They also find that the consequences of labor informality on VAT collection depend on the size of informality, by approximating an-inverted U-relation. In particular, we document that, for relatively low (high) levels of informality, which in Italy means being located in the center-North (South) of the country, the effects of labor informality on the growth of total VAT revenues are positive (negative). The situation partially changes when looking at the effects of labor informality on B2C VAT collection, where we find low heterogeneity depending on the size of informality. These heterogeneous effects are explained with the presence of regional differences in labor market conditions. Specifically, the negative effects of labor informality on VAT collection are mostly concentrated in regions characterized by weak labor market conditions, such as low productivity, high unemployment and low activity rates.

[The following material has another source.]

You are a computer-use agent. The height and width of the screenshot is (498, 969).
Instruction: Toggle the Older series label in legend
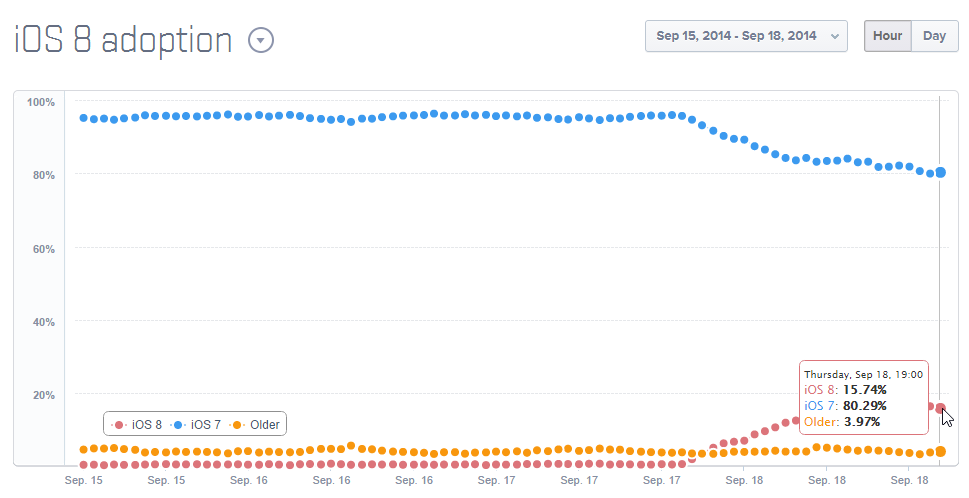(265, 425)
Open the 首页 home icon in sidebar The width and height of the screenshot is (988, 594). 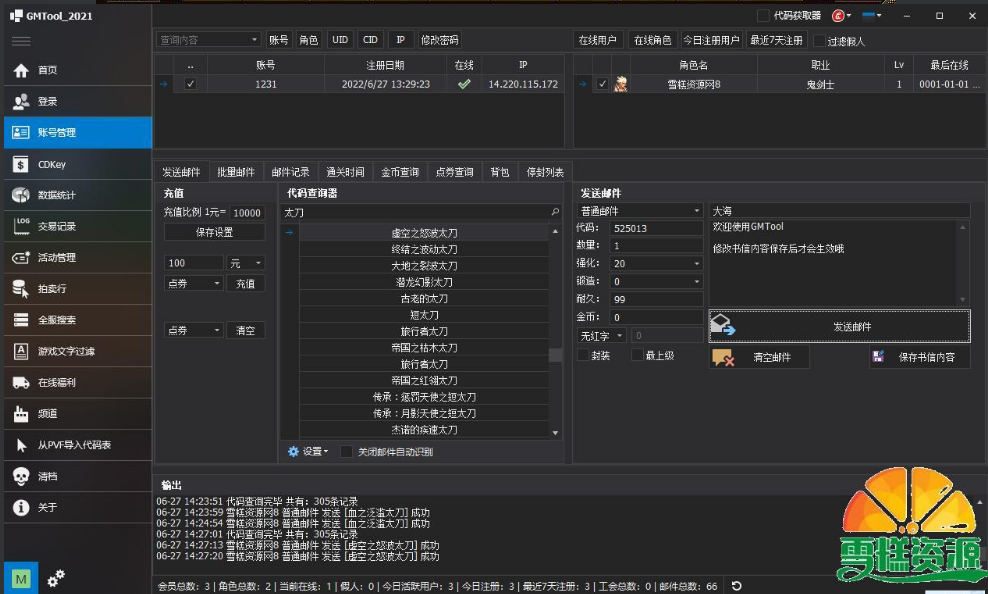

Finally, they document that labor informality has heterogeneous effects on VAT collection when considering specific productive sectors, and the cyclical consequences of the Great Recession. In particular, we find counter-cyclical (pro-cyclical) effects for high (low) levels of labor informality, when analyzing the consequences of informal jobs on total VAT collection. A possible explanation for this result is that the Great Recession produced an asymmetric effect on shadow economy labor markets across areas, by reducing (augmenting) informality where informal jobs are complement to (substitute for) formal ones.

In conclusion, the set of evidence that the authors present suggests more than one possible answer to the initial question, at least for the case of a developed country such as Italy, since they find mixed results: negative effects of labor informality on total VAT revenues but positive effects when considering VAT revenues deriving from sales to consumption only. This evidence mostly confirms the theoretical predictions of macro, general equilibrium models and some recent evidence pointing out the mixed effects of the informal economy on welfare. Moreover, they show that the relation between labor informality and VAT collection is heterogeneous and depends on the size of informality, by approximating an inverted U-curve.

Some policy implications can be derived, possibly of interest for other countries characterized by internal variability in the extent of labor informality. First of all, this study might raise the necessity of incorporating aggregate, general equilibrium considerations, which imply looking at the production and demand side of the economy empirically, when analyzing the effects of informality on tax revenues. More specifically, considerations on the informal economy are crucial when assessing the VAT performance and, in particular, the VAT collection following VAT reforms. Indeed, a rise of tax rates can produce lower additional revenues than expected, when labor informality increases and reduces the VAT self-enforcing mechanism. Lastly, policies aimed at reducing labor informality need to necessarily take into account the possible, asymmetric consequences of a reduction of informal jobs on VAT collection, across regions and sectors. In this contest, the Italian government has just approved a new law on this issue. The legalisation of a large number of (mainly low-skilled) natives and immigrant workers in certain sectors (e.g., agriculture, domestic work, family assistance) would increase public revenues as newly legalised workers will sustain VAT self-enforcing mechanisms and VAT collection. However, the choice of limiting the regularization of those workers employed only in some sectors is not justified by economic reasons and reduces the possible positive effects in terms of public revenues.